Keane spent much of the 00s in a kind of unofficial stand-off with Jermaine Defoe, with a long line of managers either unsure they could play together or trying and failing to make them so. Their styles seemed diametrically opposite, and chalk and cheese is very often the stuff of dream strike partnerships, but in the case of Keane and Defoe it was rarely thus. But, remarkably, the two (who both, like Sheringham before them, returned to the club after being sold before their use-by date) had almost identical goalscoring records. As others (Kanoute, Mido, Berbatov, Pavlyuchenko) came and went (in many cases came, failed, and went) Keane and Defoe could often be relied upon to bring the spark, the sharp shot with little back-lift, that was needed to get Spurs going.

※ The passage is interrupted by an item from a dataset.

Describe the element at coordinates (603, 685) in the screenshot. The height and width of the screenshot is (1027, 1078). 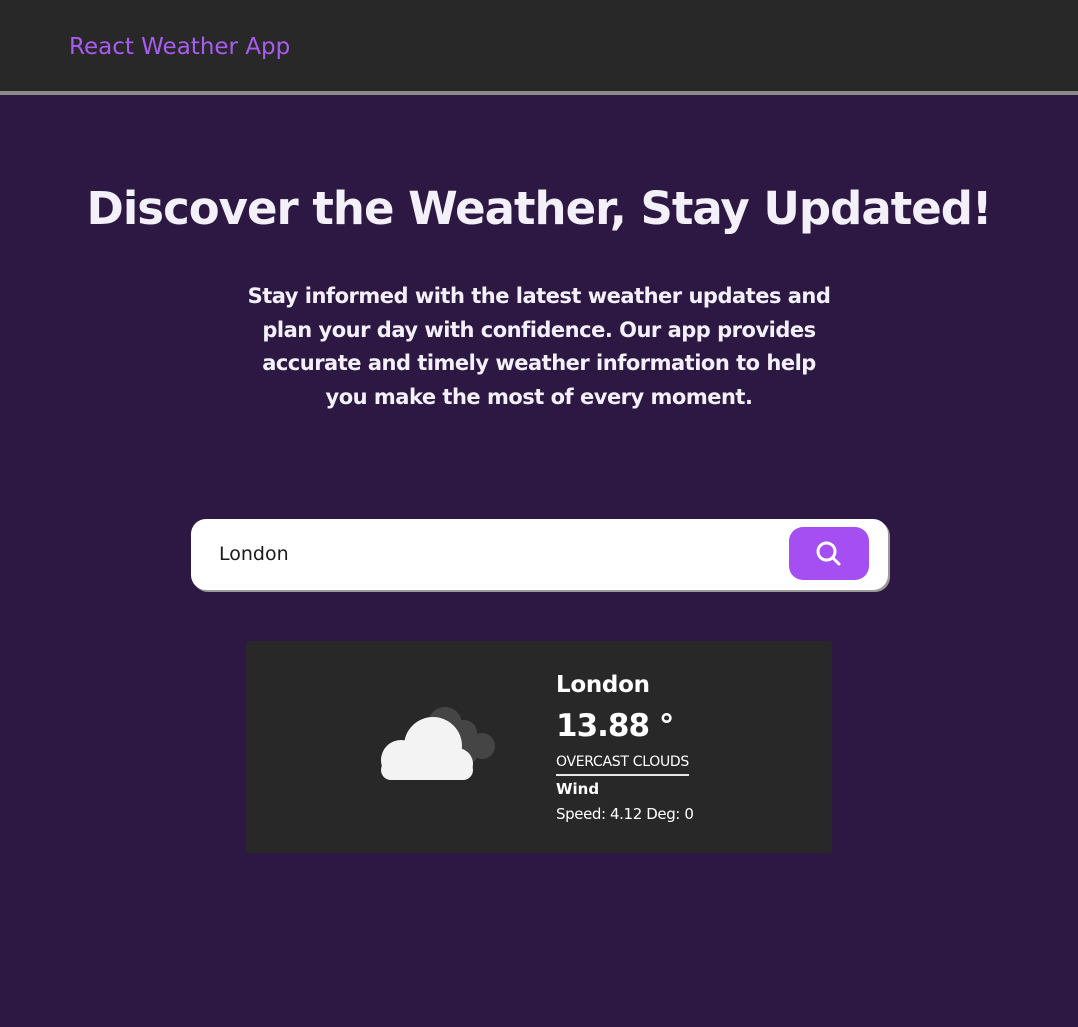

And so we come to Harry Kane. He is, surely, close to being considered in the “world class” bracket he openly covets. Whatever the future holds for him, he is undoubtedly already a Spurs “legend” worthy of being named alongside the greats of the past. And in him are surely echoes of those great players. A homegrown talent like Dimmock, his love for the club matching that of Minter, the determination of Smith, the guile of Sheringham and Keane, the ability to score important goals like Bliss and Defoe, and finishes that will stand as all that is great about Tottenham Hotspur, that will be replayed in compilations for evermore like those of Hoddle before him. In this, Kane can count himself the epitome of a Tottenham striker, and we can count ourselves very lucky he’s one of our own.

(A final addendum: in this we should perhaps not forget Albert Gibbons, who scored over 100 goals in Spurs colours during wartime. Almost forgotten, he would surely have been in the list had world events not conspired against him.)